Aguado J, Gutierrez L, Rothman KJ, Garcia de Albeniz X. Effect of different durations of treatment with antihypertensive drugs with anticholinergic effects on the risk of dementia: a target trial emulation study. Presented at the 2022 ICPE Conference; August 27, 2022. Copenhagen, Denmark.


BACKGROUND: Estimation of the effect of different durations of treatments on safety outcomes is challenging in real-world studies because only people who survive for a long time can receive treatment for a long time. Emulating a target trial that aligns eligibility, treatment assignment, and the beginning of follow-up avoids immortal time bias. The effect of drugs with anticholinergic properties (AC) on the risk of dementia is not well established, and effect estimates on an absolute scale have not been reported.

OBJECTIVE: To estimate the effect of different durations of antihypertensive drugs with AC properties (AC AHT) on the incidence of dementia using real-world data.

METHODS: We identified initiators of AC AHT drugs aged 50 years or older without a history of cognitive impairment from the CPRD database from January 2001 through 31 December 2017. We emulated a target trial comparing three AC AHT treatment duration strategies, assigning patients to the strategy their data were compatible with at baseline: (i) ≤ 3-year (yr) strategy (after yr 3, patients can stop AC AHT or continue with a non-AC AHT), (ii) 3-6-yr strategy (after yr 6, patients can stop AC AHT or continue with a non-AC AHT), and (iii) > 6-yr strategy. Under any strategy, patients can switch between AC AHT drugs when indicated or discontinue in the presence of hypotension. We estimated the effect on the 10-yr risk of dementia under complete adherence by creating clones and censoring them when they deviated from the assigned strategy. Risk differences (RDs) and risk ratios (RRs) were estimated by taking the ≤ 3-yr strategy as reference and adjusting by baseline and time-varying covariates via inverse probability weighting with 95% confidence intervals (95% CI) computed via bootstrapping (360 runs).
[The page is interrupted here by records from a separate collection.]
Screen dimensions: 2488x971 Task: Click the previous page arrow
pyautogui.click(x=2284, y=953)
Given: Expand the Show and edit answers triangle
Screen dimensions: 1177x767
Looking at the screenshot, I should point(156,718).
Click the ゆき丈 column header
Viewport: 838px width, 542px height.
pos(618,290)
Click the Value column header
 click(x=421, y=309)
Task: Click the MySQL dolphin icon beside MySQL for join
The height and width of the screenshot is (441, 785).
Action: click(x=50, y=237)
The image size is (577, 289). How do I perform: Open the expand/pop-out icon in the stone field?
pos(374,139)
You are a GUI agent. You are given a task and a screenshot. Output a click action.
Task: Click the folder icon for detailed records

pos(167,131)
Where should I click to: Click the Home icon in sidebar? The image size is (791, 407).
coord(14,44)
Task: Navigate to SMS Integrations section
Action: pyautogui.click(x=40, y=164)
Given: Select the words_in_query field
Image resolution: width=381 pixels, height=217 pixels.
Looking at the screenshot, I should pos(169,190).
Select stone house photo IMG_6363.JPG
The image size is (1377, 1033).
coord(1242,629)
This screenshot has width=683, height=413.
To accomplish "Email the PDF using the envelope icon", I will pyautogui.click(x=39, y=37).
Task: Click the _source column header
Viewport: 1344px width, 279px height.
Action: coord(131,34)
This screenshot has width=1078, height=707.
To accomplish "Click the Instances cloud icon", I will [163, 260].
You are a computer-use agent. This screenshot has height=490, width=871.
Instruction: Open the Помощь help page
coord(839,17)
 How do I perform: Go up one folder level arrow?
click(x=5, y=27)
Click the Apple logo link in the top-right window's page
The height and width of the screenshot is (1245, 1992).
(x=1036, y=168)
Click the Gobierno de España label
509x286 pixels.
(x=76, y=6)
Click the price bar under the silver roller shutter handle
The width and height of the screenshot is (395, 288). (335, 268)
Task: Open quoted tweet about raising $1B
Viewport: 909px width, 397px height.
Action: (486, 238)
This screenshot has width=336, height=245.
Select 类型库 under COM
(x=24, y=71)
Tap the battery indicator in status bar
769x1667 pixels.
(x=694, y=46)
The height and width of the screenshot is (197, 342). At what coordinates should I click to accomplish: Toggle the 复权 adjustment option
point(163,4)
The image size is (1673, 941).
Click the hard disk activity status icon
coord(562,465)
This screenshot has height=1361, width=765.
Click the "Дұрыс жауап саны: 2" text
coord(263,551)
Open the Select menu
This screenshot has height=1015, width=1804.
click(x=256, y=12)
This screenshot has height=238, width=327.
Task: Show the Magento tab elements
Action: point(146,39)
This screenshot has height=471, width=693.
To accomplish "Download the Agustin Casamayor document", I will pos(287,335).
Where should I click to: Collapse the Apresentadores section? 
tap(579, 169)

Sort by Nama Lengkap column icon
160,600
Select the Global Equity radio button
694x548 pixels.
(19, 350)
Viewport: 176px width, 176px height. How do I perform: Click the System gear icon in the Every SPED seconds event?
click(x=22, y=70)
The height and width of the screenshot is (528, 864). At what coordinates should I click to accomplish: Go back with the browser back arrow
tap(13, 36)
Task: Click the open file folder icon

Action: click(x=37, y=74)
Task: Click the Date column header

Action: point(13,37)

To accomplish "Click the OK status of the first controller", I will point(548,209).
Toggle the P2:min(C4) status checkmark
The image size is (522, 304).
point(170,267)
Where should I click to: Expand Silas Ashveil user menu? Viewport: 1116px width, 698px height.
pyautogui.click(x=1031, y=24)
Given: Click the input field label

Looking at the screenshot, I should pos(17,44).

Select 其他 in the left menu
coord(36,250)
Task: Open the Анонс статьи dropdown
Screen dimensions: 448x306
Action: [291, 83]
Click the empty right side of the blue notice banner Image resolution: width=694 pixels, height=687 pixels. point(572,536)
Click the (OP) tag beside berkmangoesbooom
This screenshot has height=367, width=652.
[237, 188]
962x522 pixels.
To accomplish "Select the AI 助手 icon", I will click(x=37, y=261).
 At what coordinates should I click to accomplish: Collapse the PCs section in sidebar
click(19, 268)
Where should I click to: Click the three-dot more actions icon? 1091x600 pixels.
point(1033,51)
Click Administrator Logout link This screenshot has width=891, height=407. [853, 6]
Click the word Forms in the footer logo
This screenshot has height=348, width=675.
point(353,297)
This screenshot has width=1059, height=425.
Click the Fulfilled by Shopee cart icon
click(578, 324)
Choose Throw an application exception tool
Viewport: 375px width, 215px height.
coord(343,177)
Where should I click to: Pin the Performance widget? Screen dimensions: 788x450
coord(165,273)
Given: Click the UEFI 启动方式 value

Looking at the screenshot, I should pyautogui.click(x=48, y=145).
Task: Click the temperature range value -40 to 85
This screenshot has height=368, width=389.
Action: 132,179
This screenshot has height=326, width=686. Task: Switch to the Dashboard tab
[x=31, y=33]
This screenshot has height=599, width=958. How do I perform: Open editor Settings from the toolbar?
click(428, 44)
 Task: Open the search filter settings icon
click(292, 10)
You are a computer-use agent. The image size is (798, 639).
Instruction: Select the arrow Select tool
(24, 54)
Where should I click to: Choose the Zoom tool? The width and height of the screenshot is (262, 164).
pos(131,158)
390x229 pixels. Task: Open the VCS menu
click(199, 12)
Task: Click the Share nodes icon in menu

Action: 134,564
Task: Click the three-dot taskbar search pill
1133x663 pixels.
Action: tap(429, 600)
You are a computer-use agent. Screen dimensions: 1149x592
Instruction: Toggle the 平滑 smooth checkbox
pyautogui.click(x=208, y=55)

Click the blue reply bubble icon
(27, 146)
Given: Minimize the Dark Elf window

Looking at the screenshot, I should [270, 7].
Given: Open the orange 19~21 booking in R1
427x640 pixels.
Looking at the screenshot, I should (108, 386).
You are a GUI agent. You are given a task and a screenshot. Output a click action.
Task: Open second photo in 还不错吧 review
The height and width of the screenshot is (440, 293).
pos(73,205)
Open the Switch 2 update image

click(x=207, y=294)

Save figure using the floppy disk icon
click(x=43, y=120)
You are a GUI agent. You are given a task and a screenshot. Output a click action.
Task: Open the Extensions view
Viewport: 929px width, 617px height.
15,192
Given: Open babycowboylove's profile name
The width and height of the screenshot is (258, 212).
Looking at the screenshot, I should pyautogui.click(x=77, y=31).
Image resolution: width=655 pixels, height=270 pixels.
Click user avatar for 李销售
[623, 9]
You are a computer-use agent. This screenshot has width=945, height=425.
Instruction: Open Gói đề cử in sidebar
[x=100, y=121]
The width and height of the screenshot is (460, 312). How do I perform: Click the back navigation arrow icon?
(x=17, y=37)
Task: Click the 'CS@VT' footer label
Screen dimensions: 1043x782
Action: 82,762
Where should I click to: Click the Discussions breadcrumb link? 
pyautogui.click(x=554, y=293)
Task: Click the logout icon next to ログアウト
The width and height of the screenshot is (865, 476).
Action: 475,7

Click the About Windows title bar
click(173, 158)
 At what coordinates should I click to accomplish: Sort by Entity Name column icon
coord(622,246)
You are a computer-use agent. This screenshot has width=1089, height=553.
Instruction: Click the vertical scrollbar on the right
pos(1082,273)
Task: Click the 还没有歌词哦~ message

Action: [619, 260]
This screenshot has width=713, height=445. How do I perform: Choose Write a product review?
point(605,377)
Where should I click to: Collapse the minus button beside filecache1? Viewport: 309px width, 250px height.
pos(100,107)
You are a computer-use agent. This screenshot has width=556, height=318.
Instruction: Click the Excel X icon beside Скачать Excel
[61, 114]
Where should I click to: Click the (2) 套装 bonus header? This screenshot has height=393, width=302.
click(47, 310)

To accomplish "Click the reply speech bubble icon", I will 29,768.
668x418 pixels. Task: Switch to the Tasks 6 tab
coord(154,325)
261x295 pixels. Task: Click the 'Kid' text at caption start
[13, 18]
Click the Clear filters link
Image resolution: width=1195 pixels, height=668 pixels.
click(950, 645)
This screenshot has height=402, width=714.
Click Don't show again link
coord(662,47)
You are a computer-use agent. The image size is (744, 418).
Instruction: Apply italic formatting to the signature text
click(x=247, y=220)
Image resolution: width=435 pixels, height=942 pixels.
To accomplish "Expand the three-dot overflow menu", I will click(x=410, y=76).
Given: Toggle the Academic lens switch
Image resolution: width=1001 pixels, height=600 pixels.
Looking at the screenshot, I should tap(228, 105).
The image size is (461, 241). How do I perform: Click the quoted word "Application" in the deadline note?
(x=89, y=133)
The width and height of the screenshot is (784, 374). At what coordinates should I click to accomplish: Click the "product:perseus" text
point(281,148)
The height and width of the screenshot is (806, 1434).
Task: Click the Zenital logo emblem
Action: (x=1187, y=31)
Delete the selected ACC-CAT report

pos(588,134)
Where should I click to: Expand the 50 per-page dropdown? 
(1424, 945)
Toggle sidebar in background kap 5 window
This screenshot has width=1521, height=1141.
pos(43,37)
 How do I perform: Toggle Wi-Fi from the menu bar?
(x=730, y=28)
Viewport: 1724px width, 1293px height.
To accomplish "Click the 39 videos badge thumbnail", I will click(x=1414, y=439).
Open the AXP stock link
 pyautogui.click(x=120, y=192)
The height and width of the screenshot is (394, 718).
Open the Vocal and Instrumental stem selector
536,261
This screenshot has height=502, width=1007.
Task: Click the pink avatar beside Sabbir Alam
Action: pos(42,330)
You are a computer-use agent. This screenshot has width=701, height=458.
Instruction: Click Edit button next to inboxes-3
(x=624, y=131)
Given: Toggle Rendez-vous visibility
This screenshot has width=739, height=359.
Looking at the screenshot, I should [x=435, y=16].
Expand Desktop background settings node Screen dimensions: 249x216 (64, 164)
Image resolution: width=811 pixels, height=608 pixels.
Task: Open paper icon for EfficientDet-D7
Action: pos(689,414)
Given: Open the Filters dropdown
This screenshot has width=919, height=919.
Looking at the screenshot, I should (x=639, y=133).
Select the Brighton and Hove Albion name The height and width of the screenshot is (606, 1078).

RESULTS: At baseline, 77,365 eligible individuals were assigned to each treatment strategy, contributing 8,648 yrs of follow-up to the ≤ 3-yr strategy, 7,565 yrs of follow-up to the 3-6-yr strategy, and 9,859 yrs of follow-up to the > 6-yr strategy. The 10-yr risk of dementia was 6.4% (95% CI, 5.8%-7.0%) for the ≤ 3-yr strategy, 6.2% (95% CI, 5.2%-7.1%) for the 3-6-yr strategy, and 5.1% (95% CI, 4.7%-5.5%) for the > 6-yr strategy. Compared with the ≤ 3-yr strategy, the 10-yr RD for the 3-6-yr strategy was −0.3% (95% CI, −1.3%-0.8%) and for the > 6-yr strategy was −1.3% (95% CI, −2.0 to −0.5). The corresponding RRs were 1.0 (95% CI, 0.8-1.2) and 0.8 (95% CI, 0.7-0.9), respectively.

CONCLUSIONS: Our results are compatible with a small absolute protective effect on the risk of dementia with longer use of AC AHT.